▶ What is expected
Type again, exactly, the lines below from the start through the line that includes "HD (559, 1326)".

▶ Records to process

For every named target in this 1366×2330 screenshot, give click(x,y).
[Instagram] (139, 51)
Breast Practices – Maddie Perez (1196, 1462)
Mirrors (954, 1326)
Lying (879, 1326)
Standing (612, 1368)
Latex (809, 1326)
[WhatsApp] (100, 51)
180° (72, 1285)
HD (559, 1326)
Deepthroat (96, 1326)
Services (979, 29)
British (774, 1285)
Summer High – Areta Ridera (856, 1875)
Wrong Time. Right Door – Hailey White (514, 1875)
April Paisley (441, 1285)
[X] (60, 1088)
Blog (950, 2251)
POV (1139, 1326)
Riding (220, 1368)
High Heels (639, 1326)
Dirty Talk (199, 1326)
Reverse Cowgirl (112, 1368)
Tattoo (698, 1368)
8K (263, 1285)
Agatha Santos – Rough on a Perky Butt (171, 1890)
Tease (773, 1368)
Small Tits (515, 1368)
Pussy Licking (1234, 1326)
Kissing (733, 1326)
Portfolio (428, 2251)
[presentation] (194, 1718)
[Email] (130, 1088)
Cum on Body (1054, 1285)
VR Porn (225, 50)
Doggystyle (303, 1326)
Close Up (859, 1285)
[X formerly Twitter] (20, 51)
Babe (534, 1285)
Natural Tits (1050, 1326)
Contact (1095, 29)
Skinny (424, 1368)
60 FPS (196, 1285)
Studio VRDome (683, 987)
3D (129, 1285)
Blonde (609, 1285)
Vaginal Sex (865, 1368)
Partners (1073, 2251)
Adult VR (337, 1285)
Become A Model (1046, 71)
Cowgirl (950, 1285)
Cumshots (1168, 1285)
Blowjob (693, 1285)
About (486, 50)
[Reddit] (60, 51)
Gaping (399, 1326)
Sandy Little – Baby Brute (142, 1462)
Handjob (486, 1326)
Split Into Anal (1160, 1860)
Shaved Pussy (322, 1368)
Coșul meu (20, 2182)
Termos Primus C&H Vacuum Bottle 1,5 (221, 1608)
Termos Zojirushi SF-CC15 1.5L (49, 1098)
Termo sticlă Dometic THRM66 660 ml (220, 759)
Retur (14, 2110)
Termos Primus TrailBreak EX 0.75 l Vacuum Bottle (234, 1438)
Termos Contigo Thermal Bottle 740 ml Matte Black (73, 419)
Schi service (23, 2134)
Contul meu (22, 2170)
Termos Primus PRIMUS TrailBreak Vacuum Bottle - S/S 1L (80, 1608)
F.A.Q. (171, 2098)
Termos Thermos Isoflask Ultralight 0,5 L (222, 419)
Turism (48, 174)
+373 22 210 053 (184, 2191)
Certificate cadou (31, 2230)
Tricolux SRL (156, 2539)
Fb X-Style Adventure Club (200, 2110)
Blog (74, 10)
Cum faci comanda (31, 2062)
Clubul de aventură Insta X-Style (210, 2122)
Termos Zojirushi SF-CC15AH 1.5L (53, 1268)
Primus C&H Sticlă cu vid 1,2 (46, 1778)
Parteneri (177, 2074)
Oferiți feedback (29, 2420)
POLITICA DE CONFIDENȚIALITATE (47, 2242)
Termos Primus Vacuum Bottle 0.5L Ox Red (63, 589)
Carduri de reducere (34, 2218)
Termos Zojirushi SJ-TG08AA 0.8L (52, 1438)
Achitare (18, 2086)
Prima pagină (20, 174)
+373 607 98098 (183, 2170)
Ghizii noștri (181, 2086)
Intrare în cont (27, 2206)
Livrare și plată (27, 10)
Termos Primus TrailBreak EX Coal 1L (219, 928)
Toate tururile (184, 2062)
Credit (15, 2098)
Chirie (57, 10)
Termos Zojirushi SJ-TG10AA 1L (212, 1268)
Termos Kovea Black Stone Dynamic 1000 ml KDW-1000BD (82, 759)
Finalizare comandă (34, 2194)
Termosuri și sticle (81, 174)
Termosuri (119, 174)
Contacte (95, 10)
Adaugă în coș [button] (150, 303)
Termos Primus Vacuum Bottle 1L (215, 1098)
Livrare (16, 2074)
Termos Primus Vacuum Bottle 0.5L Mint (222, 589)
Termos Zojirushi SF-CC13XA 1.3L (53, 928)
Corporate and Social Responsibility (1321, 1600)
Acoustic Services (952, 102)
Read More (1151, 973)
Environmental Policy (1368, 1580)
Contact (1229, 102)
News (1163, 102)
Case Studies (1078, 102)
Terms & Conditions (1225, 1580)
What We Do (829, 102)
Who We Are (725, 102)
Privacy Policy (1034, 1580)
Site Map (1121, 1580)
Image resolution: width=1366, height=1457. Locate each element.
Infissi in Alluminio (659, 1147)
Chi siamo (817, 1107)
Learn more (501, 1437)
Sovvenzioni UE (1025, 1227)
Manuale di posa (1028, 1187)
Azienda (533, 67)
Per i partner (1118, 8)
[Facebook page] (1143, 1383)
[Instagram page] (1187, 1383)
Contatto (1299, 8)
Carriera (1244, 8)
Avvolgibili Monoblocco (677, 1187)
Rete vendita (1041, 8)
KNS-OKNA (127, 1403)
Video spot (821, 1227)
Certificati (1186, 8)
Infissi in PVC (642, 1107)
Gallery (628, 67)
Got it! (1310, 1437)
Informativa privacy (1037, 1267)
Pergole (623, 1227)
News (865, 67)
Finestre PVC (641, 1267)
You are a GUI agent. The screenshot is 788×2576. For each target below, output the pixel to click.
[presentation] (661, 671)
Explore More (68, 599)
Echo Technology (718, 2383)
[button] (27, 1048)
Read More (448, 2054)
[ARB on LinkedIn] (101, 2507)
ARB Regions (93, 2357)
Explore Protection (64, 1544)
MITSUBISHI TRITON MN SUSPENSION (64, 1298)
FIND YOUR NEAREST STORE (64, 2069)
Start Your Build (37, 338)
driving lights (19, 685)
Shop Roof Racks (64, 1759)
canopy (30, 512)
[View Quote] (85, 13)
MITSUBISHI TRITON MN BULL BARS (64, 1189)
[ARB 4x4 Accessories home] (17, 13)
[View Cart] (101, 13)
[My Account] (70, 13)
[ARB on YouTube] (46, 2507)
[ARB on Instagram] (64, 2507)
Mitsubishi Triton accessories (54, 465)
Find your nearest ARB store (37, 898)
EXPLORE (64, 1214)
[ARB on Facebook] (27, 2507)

▶ Answer to the problem
For every named target in this 1366×2330 screenshot, give click(x,y).
[Instagram] (139, 51)
Breast Practices – Maddie Perez (1196, 1462)
Mirrors (954, 1326)
Lying (879, 1326)
Standing (612, 1368)
Latex (809, 1326)
[WhatsApp] (100, 51)
180° (72, 1285)
HD (559, 1326)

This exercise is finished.